# WORK ORDER
Word for word, restate every entry that follows.

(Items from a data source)
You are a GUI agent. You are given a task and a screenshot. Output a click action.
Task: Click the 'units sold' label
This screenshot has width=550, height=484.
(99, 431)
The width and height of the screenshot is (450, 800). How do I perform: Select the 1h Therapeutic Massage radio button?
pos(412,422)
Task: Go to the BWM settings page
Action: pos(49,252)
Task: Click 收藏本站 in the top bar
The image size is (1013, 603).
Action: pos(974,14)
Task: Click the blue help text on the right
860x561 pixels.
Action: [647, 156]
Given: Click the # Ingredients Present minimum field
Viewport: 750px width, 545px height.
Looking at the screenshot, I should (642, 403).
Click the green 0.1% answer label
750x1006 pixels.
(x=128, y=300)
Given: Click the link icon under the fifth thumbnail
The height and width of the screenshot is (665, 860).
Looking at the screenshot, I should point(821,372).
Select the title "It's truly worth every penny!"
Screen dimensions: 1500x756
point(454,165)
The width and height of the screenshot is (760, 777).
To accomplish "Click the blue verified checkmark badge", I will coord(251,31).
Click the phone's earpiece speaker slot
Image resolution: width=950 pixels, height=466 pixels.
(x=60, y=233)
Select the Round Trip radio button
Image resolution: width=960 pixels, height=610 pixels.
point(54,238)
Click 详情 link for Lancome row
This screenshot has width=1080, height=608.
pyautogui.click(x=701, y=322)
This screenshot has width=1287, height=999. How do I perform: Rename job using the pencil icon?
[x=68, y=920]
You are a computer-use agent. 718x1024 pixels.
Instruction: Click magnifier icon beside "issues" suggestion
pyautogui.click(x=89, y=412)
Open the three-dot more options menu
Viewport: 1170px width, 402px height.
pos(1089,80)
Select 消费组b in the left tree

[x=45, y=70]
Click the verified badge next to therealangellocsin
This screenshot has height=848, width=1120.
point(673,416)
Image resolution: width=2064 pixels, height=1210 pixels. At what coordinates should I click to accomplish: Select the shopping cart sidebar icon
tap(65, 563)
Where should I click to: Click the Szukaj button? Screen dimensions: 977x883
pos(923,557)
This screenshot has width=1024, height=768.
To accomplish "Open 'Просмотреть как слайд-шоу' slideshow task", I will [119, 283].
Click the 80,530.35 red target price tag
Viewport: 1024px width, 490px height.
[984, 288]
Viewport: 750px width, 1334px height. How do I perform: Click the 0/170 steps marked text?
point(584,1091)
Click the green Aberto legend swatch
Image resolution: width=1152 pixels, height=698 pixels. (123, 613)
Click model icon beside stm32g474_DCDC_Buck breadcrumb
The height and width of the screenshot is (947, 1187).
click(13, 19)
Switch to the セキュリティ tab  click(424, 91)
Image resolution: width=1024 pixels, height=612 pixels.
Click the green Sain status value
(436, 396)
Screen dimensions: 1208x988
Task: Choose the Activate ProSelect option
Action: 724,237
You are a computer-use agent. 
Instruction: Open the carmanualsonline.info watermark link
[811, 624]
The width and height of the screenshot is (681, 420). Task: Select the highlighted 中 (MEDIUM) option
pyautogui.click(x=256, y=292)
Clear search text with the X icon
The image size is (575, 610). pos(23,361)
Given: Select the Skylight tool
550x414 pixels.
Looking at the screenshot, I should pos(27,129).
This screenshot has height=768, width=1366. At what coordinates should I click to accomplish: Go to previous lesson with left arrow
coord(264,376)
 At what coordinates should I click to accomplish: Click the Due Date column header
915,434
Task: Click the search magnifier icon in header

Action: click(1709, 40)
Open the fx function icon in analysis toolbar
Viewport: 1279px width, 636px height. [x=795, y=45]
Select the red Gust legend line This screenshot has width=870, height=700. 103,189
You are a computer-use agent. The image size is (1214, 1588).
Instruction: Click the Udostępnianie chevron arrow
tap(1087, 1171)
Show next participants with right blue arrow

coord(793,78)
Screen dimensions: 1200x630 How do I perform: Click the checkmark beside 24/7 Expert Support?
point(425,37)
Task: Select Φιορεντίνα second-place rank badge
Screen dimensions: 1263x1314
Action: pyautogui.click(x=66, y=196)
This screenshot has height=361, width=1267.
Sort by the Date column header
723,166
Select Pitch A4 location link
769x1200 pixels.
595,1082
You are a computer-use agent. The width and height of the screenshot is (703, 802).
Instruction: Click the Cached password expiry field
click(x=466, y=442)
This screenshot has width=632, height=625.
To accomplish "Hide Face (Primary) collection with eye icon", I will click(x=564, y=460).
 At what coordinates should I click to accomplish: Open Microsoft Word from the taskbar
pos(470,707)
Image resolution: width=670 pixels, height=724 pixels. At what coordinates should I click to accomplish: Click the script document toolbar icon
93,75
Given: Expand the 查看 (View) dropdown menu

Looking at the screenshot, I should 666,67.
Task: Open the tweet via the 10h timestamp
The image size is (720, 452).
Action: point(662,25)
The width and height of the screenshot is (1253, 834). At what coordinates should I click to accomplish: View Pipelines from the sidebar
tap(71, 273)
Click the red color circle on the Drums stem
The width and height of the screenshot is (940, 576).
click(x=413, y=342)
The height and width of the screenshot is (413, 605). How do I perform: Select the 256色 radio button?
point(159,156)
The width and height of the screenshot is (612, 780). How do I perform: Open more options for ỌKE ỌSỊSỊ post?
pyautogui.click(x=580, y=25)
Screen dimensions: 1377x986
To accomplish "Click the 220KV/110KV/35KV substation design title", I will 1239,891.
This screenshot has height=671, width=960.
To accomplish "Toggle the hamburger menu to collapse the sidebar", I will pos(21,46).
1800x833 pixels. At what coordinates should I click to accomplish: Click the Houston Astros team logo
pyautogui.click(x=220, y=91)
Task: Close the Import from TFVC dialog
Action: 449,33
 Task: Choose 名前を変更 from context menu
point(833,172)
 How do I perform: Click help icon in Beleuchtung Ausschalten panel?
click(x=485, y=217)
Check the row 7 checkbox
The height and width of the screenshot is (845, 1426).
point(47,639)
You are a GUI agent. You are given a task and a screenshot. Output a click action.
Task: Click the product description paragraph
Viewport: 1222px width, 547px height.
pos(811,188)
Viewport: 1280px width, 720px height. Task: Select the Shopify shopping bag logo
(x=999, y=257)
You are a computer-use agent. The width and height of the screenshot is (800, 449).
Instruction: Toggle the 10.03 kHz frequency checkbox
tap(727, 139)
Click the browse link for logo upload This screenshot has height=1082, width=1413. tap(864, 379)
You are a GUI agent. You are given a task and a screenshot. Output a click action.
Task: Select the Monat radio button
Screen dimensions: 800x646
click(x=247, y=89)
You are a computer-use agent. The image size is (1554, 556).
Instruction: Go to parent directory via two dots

# REPLY TO THE TASK
You are a GUI agent. You are given a task and a screenshot. Output a click action.
Task: Click the 'units sold' label
This screenshot has width=550, height=484.
(99, 431)
The width and height of the screenshot is (450, 800). How do I perform: Select the 1h Therapeutic Massage radio button?
pos(412,422)
Task: Go to the BWM settings page
Action: pos(49,252)
Task: Click 收藏本站 in the top bar
The image size is (1013, 603).
Action: pos(974,14)
Task: Click the blue help text on the right
860x561 pixels.
Action: [647, 156]
Given: Click the # Ingredients Present minimum field
Viewport: 750px width, 545px height.
Looking at the screenshot, I should (642, 403).
Click the green 0.1% answer label
750x1006 pixels.
(x=128, y=300)
Given: Click the link icon under the fifth thumbnail
The height and width of the screenshot is (665, 860).
Looking at the screenshot, I should point(821,372).
Select the title "It's truly worth every penny!"
Screen dimensions: 1500x756
point(454,165)
The width and height of the screenshot is (760, 777).
To accomplish "Click the blue verified checkmark badge", I will coord(251,31).
Click the phone's earpiece speaker slot
Image resolution: width=950 pixels, height=466 pixels.
(x=60, y=233)
Select the Round Trip radio button
Image resolution: width=960 pixels, height=610 pixels.
point(54,238)
Click 详情 link for Lancome row
This screenshot has width=1080, height=608.
pyautogui.click(x=701, y=322)
This screenshot has width=1287, height=999. How do I perform: Rename job using the pencil icon?
[x=68, y=920]
You are a computer-use agent. 718x1024 pixels.
Instruction: Click magnifier icon beside "issues" suggestion
pyautogui.click(x=89, y=412)
Open the three-dot more options menu
Viewport: 1170px width, 402px height.
pos(1089,80)
Select 消费组b in the left tree

[x=45, y=70]
Click the verified badge next to therealangellocsin
This screenshot has height=848, width=1120.
point(673,416)
Image resolution: width=2064 pixels, height=1210 pixels. At what coordinates should I click to accomplish: Select the shopping cart sidebar icon
tap(65, 563)
Where should I click to: Click the Szukaj button? Screen dimensions: 977x883
pos(923,557)
This screenshot has width=1024, height=768.
To accomplish "Open 'Просмотреть как слайд-шоу' slideshow task", I will [119, 283].
Click the 80,530.35 red target price tag
Viewport: 1024px width, 490px height.
[984, 288]
Viewport: 750px width, 1334px height. How do I perform: Click the 0/170 steps marked text?
point(584,1091)
Click the green Aberto legend swatch
Image resolution: width=1152 pixels, height=698 pixels. (123, 613)
Click model icon beside stm32g474_DCDC_Buck breadcrumb
The height and width of the screenshot is (947, 1187).
click(13, 19)
Switch to the セキュリティ tab  click(424, 91)
Image resolution: width=1024 pixels, height=612 pixels.
Click the green Sain status value
(436, 396)
Screen dimensions: 1208x988
Task: Choose the Activate ProSelect option
Action: 724,237
You are a computer-use agent. 
Instruction: Open the carmanualsonline.info watermark link
[811, 624]
The width and height of the screenshot is (681, 420). Task: Select the highlighted 中 (MEDIUM) option
pyautogui.click(x=256, y=292)
Clear search text with the X icon
The image size is (575, 610). pos(23,361)
Given: Select the Skylight tool
550x414 pixels.
Looking at the screenshot, I should pos(27,129).
This screenshot has height=768, width=1366. At what coordinates should I click to accomplish: Go to previous lesson with left arrow
coord(264,376)
 At what coordinates should I click to accomplish: Click the Due Date column header
915,434
Task: Click the search magnifier icon in header

Action: click(1709, 40)
Open the fx function icon in analysis toolbar
Viewport: 1279px width, 636px height. [x=795, y=45]
Select the red Gust legend line This screenshot has width=870, height=700. 103,189
You are a computer-use agent. The image size is (1214, 1588).
Instruction: Click the Udostępnianie chevron arrow
tap(1087, 1171)
Show next participants with right blue arrow

coord(793,78)
Screen dimensions: 1200x630 How do I perform: Click the checkmark beside 24/7 Expert Support?
point(425,37)
Task: Select Φιορεντίνα second-place rank badge
Screen dimensions: 1263x1314
Action: pyautogui.click(x=66, y=196)
This screenshot has height=361, width=1267.
Sort by the Date column header
723,166
Select Pitch A4 location link
769x1200 pixels.
595,1082
You are a computer-use agent. The width and height of the screenshot is (703, 802).
Instruction: Click the Cached password expiry field
click(x=466, y=442)
This screenshot has width=632, height=625.
To accomplish "Hide Face (Primary) collection with eye icon", I will click(x=564, y=460).
 At what coordinates should I click to accomplish: Open Microsoft Word from the taskbar
pos(470,707)
Image resolution: width=670 pixels, height=724 pixels. At what coordinates should I click to accomplish: Click the script document toolbar icon
93,75
Given: Expand the 查看 (View) dropdown menu

Looking at the screenshot, I should 666,67.
Task: Open the tweet via the 10h timestamp
The image size is (720, 452).
Action: point(662,25)
The width and height of the screenshot is (1253, 834). At what coordinates should I click to accomplish: View Pipelines from the sidebar
tap(71, 273)
Click the red color circle on the Drums stem
The width and height of the screenshot is (940, 576).
click(x=413, y=342)
The height and width of the screenshot is (413, 605). How do I perform: Select the 256色 radio button?
point(159,156)
The width and height of the screenshot is (612, 780). How do I perform: Open more options for ỌKE ỌSỊSỊ post?
pyautogui.click(x=580, y=25)
Screen dimensions: 1377x986
To accomplish "Click the 220KV/110KV/35KV substation design title", I will 1239,891.
This screenshot has height=671, width=960.
To accomplish "Toggle the hamburger menu to collapse the sidebar", I will pos(21,46).
1800x833 pixels. At what coordinates should I click to accomplish: Click the Houston Astros team logo
pyautogui.click(x=220, y=91)
Task: Close the Import from TFVC dialog
Action: 449,33
 Task: Choose 名前を変更 from context menu
point(833,172)
 How do I perform: Click help icon in Beleuchtung Ausschalten panel?
click(x=485, y=217)
Check the row 7 checkbox
The height and width of the screenshot is (845, 1426).
point(47,639)
You are a GUI agent. You are given a task and a screenshot. Output a click action.
Task: Click the product description paragraph
Viewport: 1222px width, 547px height.
pos(811,188)
Viewport: 1280px width, 720px height. Task: Select the Shopify shopping bag logo
(x=999, y=257)
You are a computer-use agent. The width and height of the screenshot is (800, 449).
Instruction: Toggle the 10.03 kHz frequency checkbox
tap(727, 139)
Click the browse link for logo upload This screenshot has height=1082, width=1413. tap(864, 379)
You are a GUI agent. You are given a task and a screenshot. Output a click action.
Task: Select the Monat radio button
Screen dimensions: 800x646
click(x=247, y=89)
You are a computer-use agent. The image size is (1554, 556).
Instruction: Go to parent directory via two dots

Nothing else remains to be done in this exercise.